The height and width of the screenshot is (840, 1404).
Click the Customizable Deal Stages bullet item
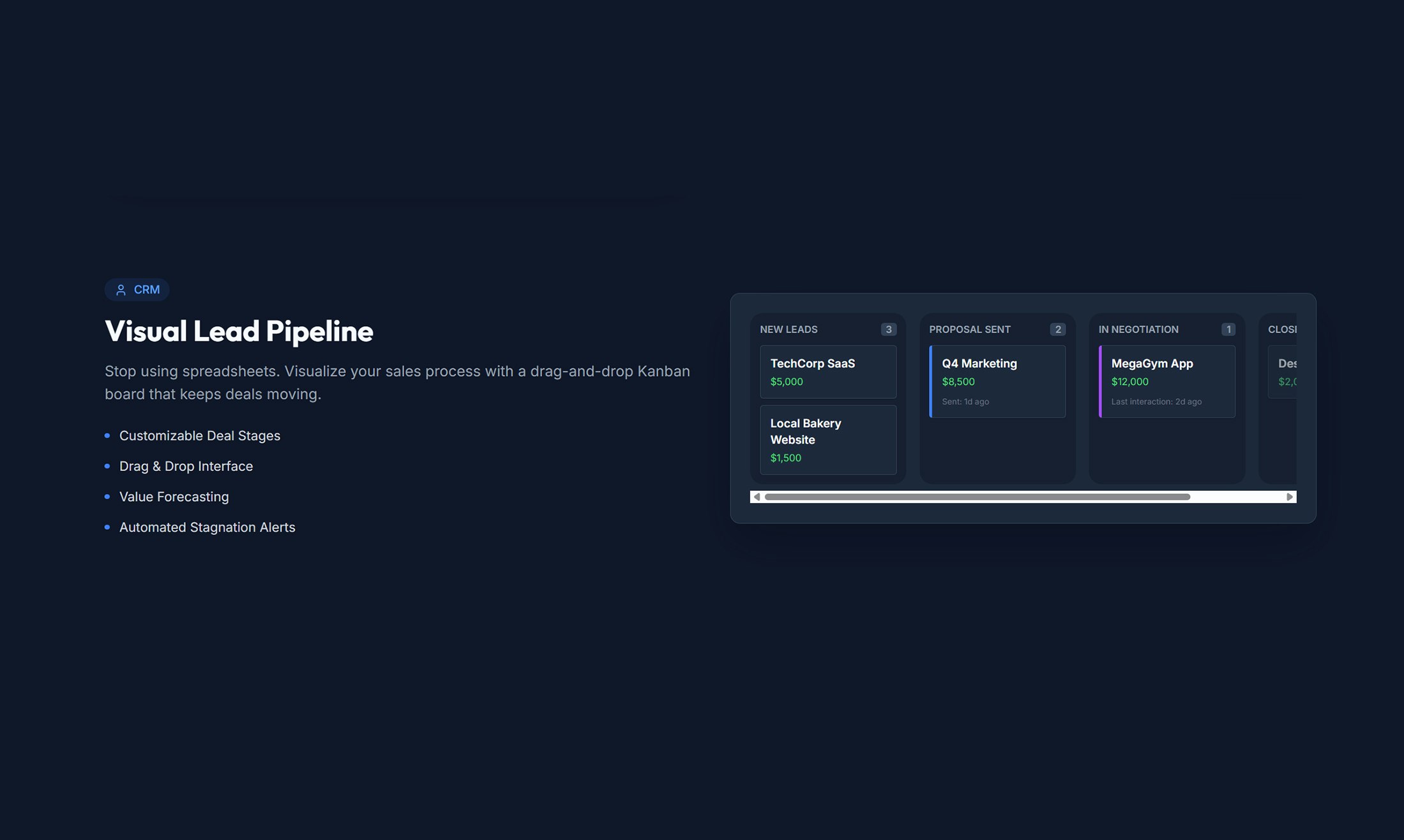[199, 436]
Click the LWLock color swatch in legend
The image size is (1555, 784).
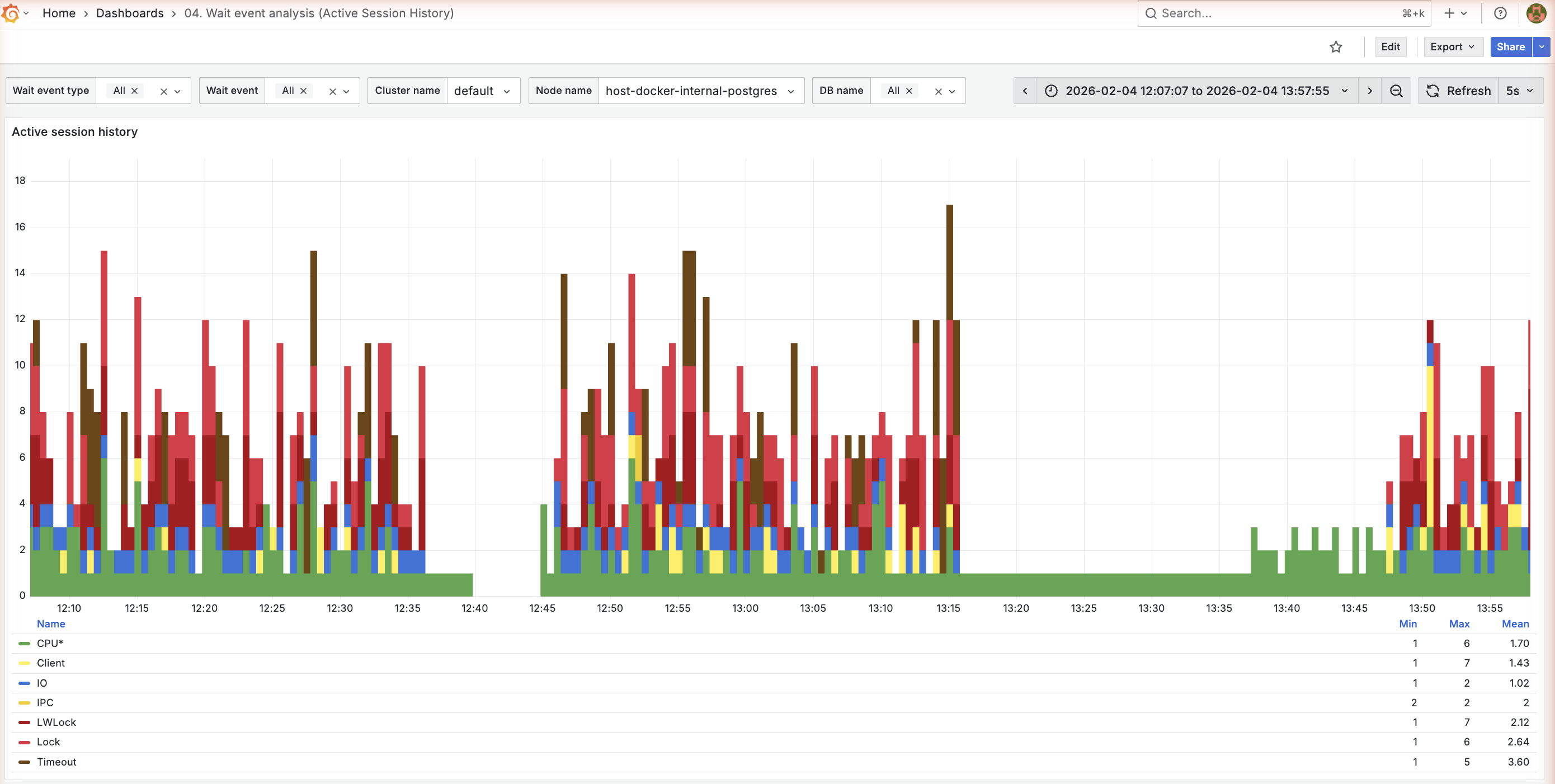coord(24,722)
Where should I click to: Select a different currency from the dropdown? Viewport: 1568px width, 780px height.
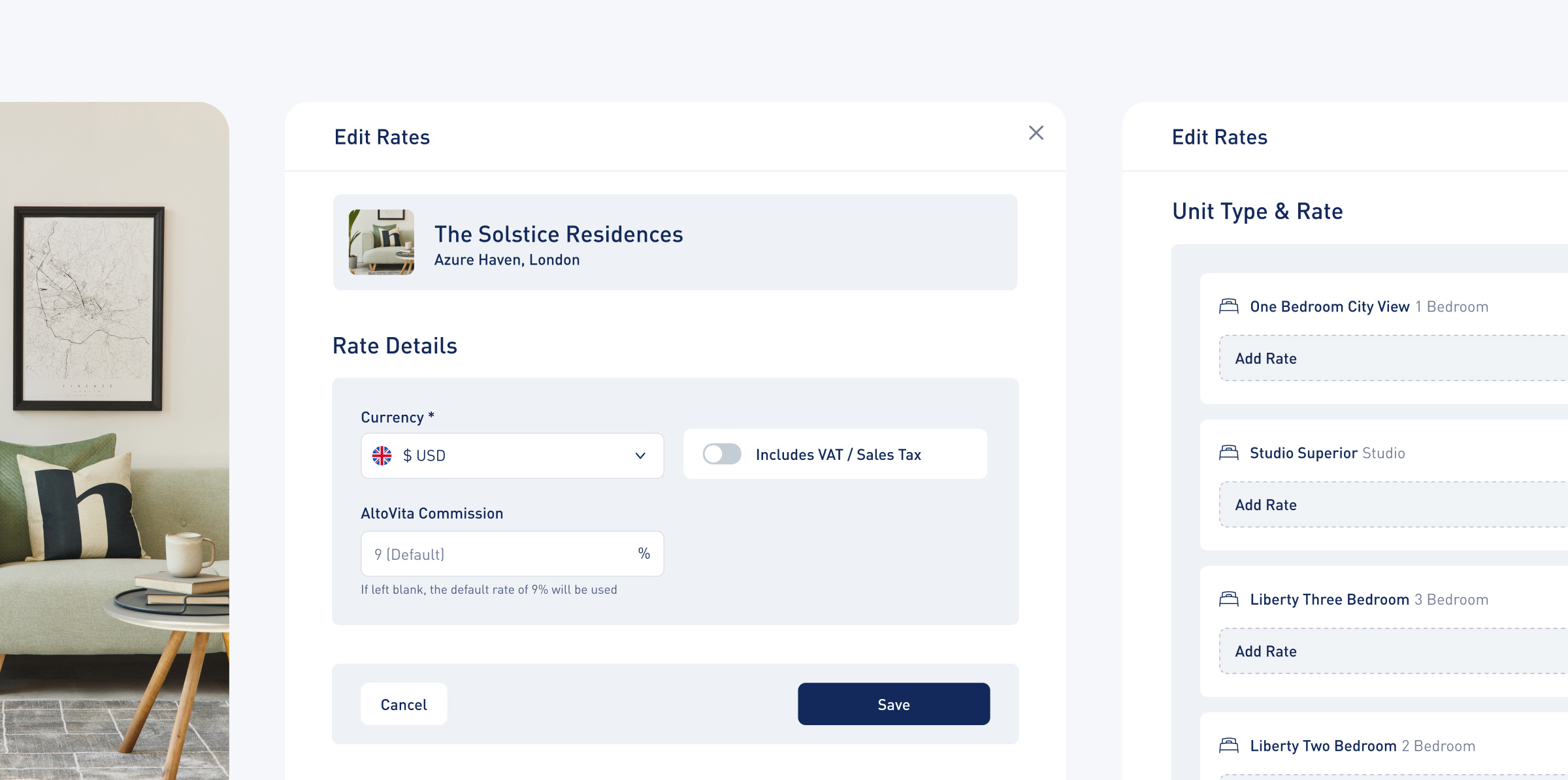point(512,455)
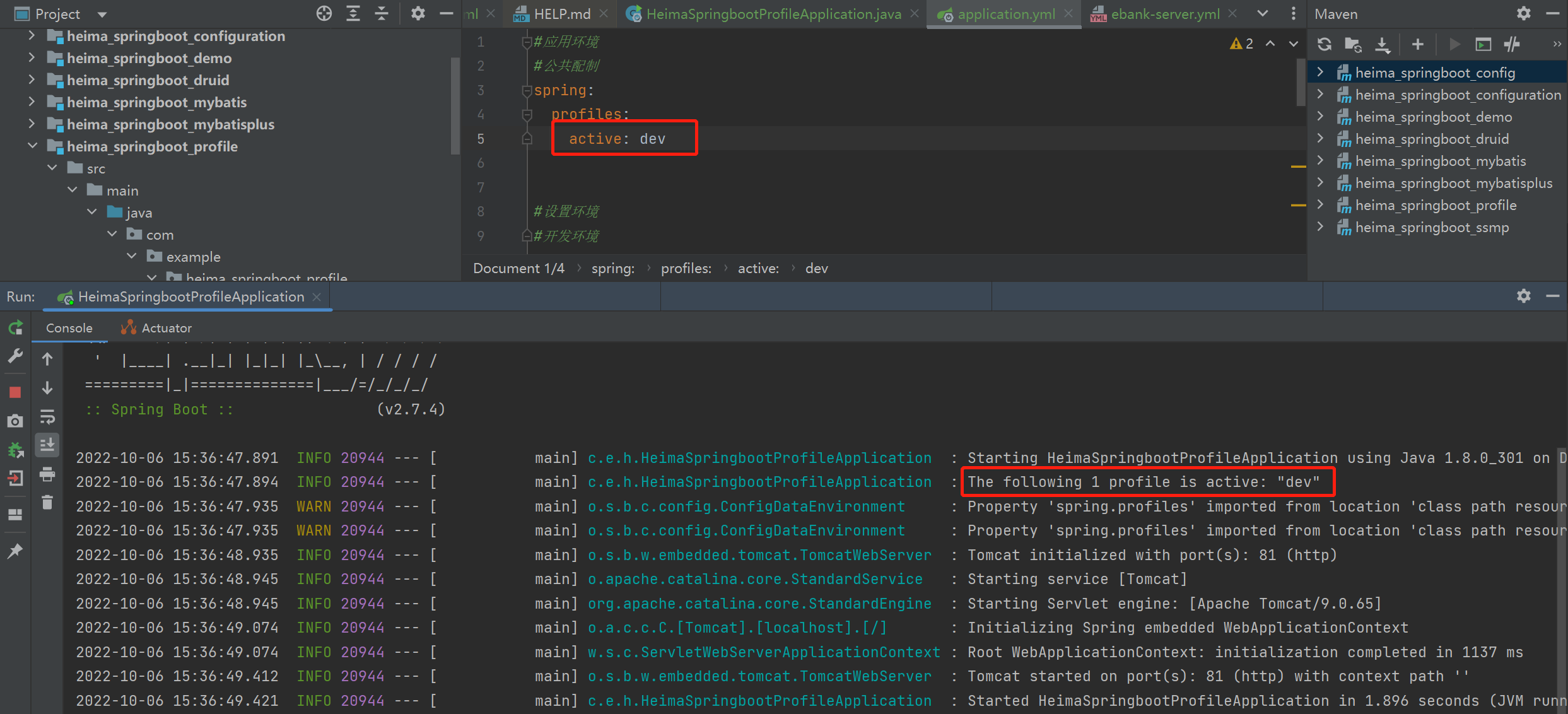This screenshot has height=714, width=1568.
Task: Click locate opened file target icon
Action: tap(324, 13)
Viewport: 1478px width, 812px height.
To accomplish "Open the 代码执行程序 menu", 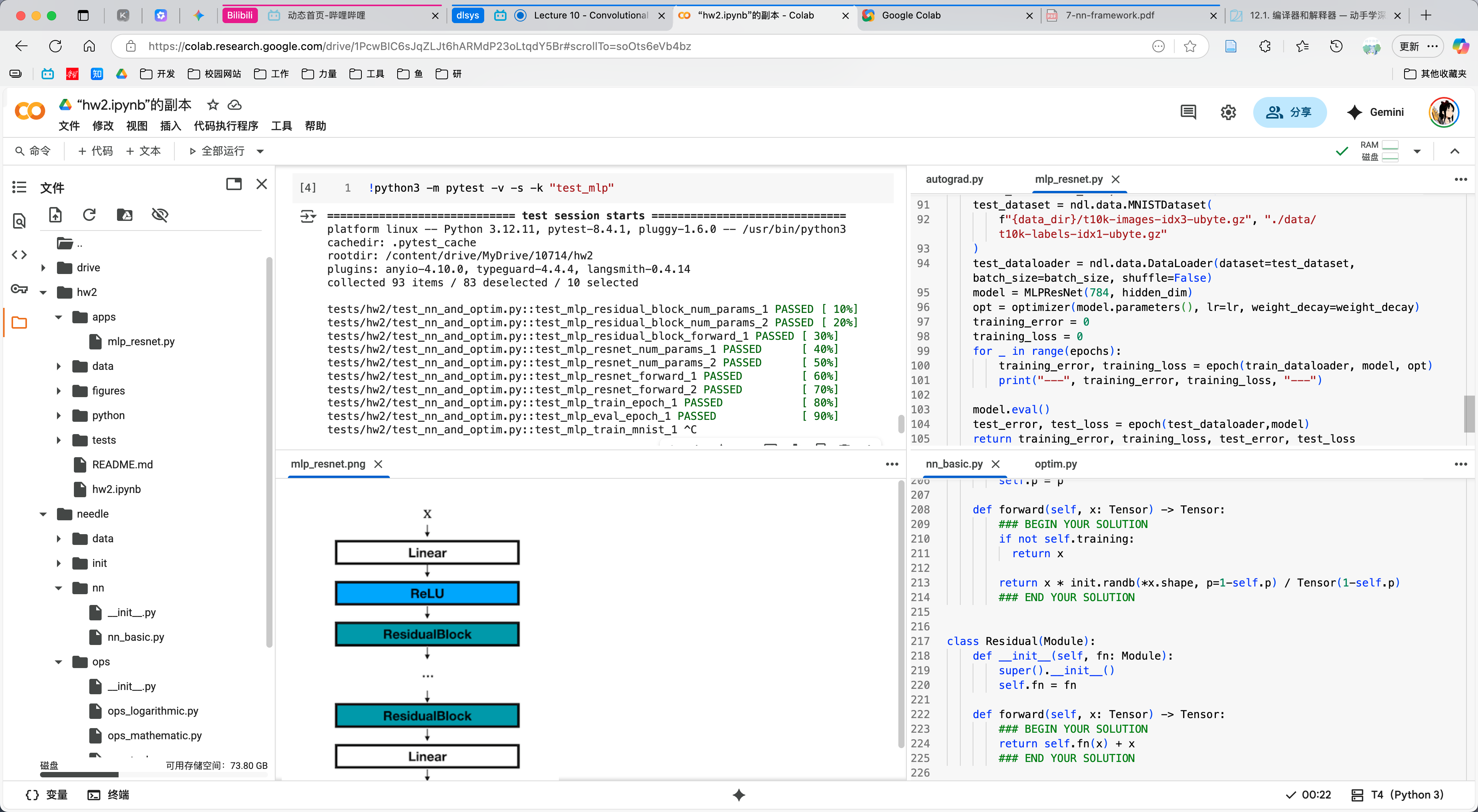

__What is expected__:
Exactly restate the lines from the one holding "Click the Customizable" to the final line of the records above, including both and excluding pictures.

__Written reply__:
Click the Customizable Deal Stages bullet item
[199, 436]
Click the LWLock color swatch in legend
The image size is (1555, 784).
coord(24,722)
Where should I click to: Select a different currency from the dropdown? Viewport: 1568px width, 780px height.
point(512,455)
This screenshot has height=714, width=1568.
Task: Click locate opened file target icon
Action: tap(324, 13)
Viewport: 1478px width, 812px height.
To accomplish "Open the 代码执行程序 menu", 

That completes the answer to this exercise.